Task directions:
In the entries below, find the line with "Click the Waschmaschine lightning bolt icon" and the line with "Task: Mute the video volume". Reproduce those two lines and every line between them exactly, and nothing more.

Record excerpts:
- Opening Delimiter -

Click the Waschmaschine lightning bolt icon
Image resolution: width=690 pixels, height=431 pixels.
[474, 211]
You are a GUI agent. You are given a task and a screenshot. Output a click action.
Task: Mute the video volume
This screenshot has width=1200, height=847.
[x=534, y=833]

- Closing Delimiter -
- Opening Delimiter -

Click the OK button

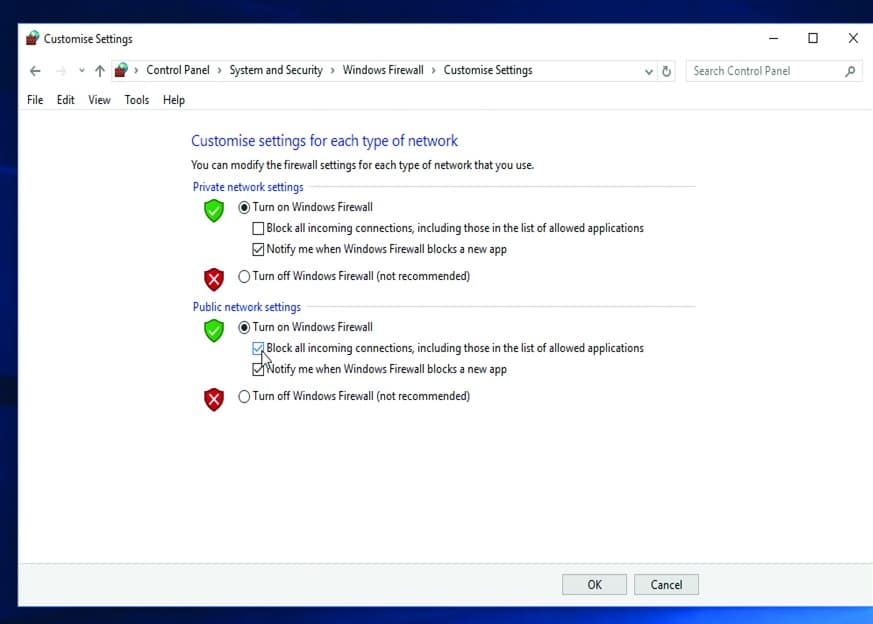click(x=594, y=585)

- Closing Delimiter -

Result of this task:
Click the Waschmaschine lightning bolt icon
Image resolution: width=690 pixels, height=431 pixels.
[474, 211]
You are a GUI agent. You are given a task and a screenshot. Output a click action.
Task: Mute the video volume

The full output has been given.